In September of 1973, appellant-wife instituted garnishment proceedings with the writ of execution, service, levy and attachment served in Erie County, home of appelleehusband’s insurance company, Erie Insurance Exchange. The insurance company, as garnishee, petitioned the court to set aside the writ. In December of 1973, Mr. Policino instituted proceedings in Montgomery County to strike the judgment as not in accordance with the Pennsylvania inter-spousal immunity law.1

In January of 1974, while the Montgomery County Court was considering Mr. Policino’s motion to strike the judgment, the Court of Common Pleas of Erie County granted the insurance company’s petition to set aside the writ, based on interspousal immunity. No appeal was taken from the Erie County order.

The Court of Common Pleas of Montgomery County ordered the judgment stricken on November 26, 1974, again based on interspousal immunity. Following an affirmance by the Superior Court, we granted appellant-wife’s petition for allowance of appeal.

The Act of June 8, 1893, P.L. 344, § 3, 48 P.S. § 111 provides:

“Hereafter a married woman may sue and be sued civilly, in all respects, and in any form of action, and with the same effect and results and consequences, as an unmarried person; but she may not sue her husband, except in a proceeding for divorce, or in a proceeding to protect and recover her separate property; nor may he sue her, except in a proceeding for divorce, or in a proceeding to protect or recover his separate property; nor may she be arrested or imprisoned for her torts.” 48 P.S. § 111. (Emphasis added.)

*9In DiGirolamo v. Apanavage, 454 Pa. 557, 312 A.2d 382 (1973), we held that an unliquidated tort claim is not separate property of the wife, even where the tort preceded the marriage. This statute, however, does not bar an original defendant from joining a husband as an additional defendant; rather, it precludes a wife’s recovery from her spouse. Daly v. Buterbaugh, 416 Pa. 523, 207 A.2d 412 (1964).

Appellant first argues that the Pennsylvania inter-spousal immunity law violates the Equal Protection Clause of the United States Constitution. Appellant, however, has raised this argument for the first time in this court. Having failed to argue in both the Court of Common Pleas of Montgomery County and the Superior Court, appellant is precluded from raising the issue for the first time in this court. Dilliplainc v. Lehigh V.Tr.Co., 457 Pa. 255, 322 A.2d 114 (1974).

Appellant next argues that her husband has waived the right to assert interspousal immunity by failing to raise the issue in a timely fashion. We agree.

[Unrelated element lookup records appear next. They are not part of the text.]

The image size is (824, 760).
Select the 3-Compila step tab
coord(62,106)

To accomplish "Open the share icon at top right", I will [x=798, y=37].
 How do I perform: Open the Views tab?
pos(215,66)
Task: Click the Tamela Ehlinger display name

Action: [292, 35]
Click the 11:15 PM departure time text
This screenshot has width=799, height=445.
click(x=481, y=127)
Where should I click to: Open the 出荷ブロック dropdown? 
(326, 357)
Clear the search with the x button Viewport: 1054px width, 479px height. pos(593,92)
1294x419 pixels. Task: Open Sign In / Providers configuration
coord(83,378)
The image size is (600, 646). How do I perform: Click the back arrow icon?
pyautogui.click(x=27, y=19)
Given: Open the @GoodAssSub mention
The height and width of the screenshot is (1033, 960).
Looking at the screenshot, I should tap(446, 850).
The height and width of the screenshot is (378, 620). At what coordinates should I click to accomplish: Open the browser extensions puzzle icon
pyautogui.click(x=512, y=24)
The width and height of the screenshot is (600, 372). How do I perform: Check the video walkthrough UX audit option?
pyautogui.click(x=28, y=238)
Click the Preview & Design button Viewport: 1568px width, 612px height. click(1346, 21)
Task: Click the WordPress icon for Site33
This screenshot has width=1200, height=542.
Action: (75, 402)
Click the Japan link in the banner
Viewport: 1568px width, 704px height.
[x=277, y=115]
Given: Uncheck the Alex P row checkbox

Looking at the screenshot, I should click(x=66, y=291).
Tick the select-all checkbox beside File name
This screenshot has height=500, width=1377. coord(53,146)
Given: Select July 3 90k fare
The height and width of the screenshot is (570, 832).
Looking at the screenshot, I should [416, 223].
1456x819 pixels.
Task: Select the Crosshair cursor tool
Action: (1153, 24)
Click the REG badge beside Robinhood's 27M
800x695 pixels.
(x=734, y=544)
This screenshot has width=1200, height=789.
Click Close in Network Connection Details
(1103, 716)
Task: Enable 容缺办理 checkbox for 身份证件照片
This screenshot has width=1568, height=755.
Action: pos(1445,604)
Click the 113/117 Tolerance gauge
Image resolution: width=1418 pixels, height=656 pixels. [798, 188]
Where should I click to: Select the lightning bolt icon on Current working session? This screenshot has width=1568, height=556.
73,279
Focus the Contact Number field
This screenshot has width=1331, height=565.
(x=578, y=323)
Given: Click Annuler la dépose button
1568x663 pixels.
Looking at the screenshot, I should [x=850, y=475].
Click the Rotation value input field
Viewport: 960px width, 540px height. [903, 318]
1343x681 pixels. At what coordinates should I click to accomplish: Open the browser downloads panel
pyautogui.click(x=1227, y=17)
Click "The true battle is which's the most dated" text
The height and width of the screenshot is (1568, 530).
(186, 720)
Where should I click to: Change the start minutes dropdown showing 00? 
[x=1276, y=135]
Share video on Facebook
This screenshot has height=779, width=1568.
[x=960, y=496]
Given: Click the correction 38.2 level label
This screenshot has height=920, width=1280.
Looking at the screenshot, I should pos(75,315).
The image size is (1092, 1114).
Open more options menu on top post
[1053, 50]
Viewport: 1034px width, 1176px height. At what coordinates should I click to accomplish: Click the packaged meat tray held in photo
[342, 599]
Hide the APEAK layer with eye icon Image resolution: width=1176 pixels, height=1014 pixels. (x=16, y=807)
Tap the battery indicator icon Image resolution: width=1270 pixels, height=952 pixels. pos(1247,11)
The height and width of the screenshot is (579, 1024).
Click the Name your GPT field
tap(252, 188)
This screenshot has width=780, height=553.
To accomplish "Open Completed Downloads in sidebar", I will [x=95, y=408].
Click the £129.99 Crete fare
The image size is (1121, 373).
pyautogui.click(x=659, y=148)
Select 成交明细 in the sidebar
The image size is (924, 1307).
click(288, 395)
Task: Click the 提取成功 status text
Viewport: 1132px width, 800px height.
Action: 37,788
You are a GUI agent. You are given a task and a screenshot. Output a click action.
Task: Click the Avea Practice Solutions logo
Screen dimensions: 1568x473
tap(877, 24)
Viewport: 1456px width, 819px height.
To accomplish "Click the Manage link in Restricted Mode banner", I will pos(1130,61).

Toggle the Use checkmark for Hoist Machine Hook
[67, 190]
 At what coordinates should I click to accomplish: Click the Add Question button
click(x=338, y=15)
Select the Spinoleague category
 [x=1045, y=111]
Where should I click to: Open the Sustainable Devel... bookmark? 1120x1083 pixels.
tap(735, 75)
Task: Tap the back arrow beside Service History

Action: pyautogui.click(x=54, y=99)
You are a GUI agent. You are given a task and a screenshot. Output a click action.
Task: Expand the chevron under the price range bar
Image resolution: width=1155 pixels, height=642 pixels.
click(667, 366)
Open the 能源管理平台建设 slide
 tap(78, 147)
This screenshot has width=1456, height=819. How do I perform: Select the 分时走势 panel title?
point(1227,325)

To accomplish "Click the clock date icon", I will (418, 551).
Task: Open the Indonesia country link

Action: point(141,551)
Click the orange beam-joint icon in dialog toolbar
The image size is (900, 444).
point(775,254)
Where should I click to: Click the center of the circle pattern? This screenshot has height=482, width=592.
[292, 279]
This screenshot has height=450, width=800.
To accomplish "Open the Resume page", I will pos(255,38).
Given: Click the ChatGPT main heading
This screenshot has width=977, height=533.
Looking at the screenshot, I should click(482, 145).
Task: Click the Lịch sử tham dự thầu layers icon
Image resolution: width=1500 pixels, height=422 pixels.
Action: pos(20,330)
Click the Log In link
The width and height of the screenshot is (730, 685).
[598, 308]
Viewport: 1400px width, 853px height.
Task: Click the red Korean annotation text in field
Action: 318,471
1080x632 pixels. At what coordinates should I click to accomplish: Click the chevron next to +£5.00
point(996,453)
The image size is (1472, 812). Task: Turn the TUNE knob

The defense of interspousal immunity does not involve subject matter jurisdiction. Therefore; it can be waived. Dryer v. Yoest, 113 P.L.J. 376 (1975). Mr. Policino never objected to the verdict, nor did he file a motion for a judgment n. o. v. No post-verdict motions were filed, nor was a direct appeal taken from the judgment entered in Montgomery County in April, 1973. We believe that Mr. Policino’s inaction in failing to file any post-verdict motions or to appeal the judgment entered on the verdict precludes any collateral attack of such judgment in either Erie or Montgomery Counties. See East Broad Top Transit Co. v. Flood, 326 Pa. 353, 192 A. 401 (1937); and Cole v. Wells, 406 Pa. 81, 177 A.2d 77 (1962).

Order of the Superior Court is reversed, the order of the trial court granting the motion to strike is reversed and the judgment in favor of the wife-appellant is reinstated.

JONES, former C. J., took no part in the consideration or decision of this case. *10ROBERTS, J., files a concurring and dissenting opinion. POMEROY, J., concurs in the result.

. Act of June 8, 1893, P.L. 344, § 3, 48 P.S. § 111.